> [Exercise] Read through the listing below and copy each line in which the word "will" occurs.
[[ Entries provided, beginning ]]
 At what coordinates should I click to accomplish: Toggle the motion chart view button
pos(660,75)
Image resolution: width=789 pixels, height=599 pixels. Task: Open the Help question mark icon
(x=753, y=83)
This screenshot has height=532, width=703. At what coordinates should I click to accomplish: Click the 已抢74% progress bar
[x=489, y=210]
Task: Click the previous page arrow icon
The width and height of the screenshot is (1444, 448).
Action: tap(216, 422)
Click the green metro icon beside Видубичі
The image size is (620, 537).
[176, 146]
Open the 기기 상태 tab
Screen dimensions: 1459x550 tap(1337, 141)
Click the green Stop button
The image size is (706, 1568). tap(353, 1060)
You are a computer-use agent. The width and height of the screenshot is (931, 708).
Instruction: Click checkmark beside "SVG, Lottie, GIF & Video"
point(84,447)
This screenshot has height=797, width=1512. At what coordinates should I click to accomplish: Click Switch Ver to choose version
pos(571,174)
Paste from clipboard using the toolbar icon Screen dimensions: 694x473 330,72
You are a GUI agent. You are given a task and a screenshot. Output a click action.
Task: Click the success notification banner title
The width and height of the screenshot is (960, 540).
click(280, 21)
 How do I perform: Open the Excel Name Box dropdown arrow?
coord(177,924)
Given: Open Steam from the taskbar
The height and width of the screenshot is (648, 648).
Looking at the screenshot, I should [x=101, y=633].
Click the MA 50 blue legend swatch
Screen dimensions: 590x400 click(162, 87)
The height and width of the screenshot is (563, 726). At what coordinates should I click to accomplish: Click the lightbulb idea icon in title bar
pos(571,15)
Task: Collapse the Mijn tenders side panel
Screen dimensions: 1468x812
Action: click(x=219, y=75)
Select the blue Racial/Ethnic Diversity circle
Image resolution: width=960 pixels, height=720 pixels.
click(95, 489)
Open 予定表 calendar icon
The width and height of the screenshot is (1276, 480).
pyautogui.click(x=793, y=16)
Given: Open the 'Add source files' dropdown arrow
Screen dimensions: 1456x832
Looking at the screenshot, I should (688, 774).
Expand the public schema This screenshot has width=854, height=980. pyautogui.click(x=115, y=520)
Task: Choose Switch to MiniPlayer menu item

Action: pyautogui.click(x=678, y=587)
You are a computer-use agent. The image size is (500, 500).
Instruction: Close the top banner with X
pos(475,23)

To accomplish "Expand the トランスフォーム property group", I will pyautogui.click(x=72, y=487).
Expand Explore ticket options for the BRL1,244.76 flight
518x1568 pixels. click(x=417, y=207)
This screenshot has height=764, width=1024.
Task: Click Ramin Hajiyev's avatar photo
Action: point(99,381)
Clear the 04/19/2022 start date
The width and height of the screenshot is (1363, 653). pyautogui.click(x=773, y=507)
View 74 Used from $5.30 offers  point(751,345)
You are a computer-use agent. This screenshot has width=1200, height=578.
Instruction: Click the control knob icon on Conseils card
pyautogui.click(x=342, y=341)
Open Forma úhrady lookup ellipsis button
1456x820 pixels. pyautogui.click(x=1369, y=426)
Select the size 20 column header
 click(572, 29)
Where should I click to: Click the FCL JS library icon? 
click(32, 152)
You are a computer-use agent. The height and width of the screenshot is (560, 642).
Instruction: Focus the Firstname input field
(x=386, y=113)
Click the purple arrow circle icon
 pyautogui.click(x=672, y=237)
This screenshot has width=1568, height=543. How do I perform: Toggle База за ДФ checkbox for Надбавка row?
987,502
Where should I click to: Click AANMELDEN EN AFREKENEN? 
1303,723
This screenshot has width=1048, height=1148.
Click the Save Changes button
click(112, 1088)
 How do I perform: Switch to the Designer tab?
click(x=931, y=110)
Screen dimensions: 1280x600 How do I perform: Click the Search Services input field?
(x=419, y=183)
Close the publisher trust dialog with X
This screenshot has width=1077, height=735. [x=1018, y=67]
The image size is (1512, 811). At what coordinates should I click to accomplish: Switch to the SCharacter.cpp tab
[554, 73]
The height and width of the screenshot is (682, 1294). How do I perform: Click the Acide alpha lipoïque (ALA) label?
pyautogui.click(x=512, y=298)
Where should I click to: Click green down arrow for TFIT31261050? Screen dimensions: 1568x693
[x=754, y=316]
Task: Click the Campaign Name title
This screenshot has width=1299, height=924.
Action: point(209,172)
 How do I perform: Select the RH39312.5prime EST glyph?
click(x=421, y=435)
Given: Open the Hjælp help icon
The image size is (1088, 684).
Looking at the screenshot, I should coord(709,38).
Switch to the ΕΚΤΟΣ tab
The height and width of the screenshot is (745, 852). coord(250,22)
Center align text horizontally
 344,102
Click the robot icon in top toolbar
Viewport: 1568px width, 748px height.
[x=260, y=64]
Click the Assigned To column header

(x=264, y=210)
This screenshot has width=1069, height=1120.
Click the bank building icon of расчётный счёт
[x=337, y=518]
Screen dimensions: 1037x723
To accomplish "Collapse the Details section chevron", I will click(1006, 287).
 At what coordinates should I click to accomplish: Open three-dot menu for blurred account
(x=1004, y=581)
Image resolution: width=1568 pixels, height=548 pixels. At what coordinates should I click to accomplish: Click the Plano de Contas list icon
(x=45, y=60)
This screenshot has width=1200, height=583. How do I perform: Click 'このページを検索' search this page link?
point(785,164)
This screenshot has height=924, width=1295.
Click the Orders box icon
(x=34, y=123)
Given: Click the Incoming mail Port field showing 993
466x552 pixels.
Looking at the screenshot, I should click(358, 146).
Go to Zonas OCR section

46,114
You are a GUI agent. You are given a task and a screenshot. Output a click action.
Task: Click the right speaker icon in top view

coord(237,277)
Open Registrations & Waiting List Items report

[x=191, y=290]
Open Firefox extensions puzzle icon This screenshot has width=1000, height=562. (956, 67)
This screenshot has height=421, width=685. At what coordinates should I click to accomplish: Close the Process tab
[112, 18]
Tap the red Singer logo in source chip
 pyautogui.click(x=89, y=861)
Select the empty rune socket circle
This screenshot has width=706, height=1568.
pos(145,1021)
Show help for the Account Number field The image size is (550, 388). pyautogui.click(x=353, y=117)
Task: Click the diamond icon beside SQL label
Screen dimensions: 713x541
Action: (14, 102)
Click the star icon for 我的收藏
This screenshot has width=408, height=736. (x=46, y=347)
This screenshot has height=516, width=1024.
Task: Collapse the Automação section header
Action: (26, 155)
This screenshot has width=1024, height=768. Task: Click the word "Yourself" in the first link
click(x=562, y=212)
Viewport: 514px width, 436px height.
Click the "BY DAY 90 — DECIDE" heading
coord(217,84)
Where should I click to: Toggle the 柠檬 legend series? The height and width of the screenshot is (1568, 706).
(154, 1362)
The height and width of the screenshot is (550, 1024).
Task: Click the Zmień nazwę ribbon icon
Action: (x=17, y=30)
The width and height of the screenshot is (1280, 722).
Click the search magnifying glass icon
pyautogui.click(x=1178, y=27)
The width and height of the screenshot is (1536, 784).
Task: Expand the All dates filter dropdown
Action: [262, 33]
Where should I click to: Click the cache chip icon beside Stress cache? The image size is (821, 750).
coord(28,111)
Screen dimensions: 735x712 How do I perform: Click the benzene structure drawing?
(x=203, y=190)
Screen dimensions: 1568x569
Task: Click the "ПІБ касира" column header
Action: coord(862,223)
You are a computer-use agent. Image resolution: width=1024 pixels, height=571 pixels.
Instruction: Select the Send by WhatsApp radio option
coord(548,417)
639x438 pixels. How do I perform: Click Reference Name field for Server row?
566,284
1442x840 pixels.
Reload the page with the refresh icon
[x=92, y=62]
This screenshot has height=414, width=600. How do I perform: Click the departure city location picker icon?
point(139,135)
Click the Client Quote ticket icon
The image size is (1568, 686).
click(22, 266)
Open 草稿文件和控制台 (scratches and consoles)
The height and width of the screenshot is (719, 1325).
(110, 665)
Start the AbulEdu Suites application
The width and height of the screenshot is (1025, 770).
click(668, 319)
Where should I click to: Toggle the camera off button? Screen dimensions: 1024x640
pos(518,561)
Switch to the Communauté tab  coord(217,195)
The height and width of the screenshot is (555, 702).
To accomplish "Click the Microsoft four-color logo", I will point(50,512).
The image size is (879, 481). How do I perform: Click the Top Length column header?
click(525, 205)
[[ Entries provided, end ]]
> [Exercise result]
To accomplish "Expand the トランスフォーム property group", I will pyautogui.click(x=72, y=487).
To accomplish "Collapse the Details section chevron", I will click(1006, 287).
To accomplish "Click the Microsoft four-color logo", I will point(50,512).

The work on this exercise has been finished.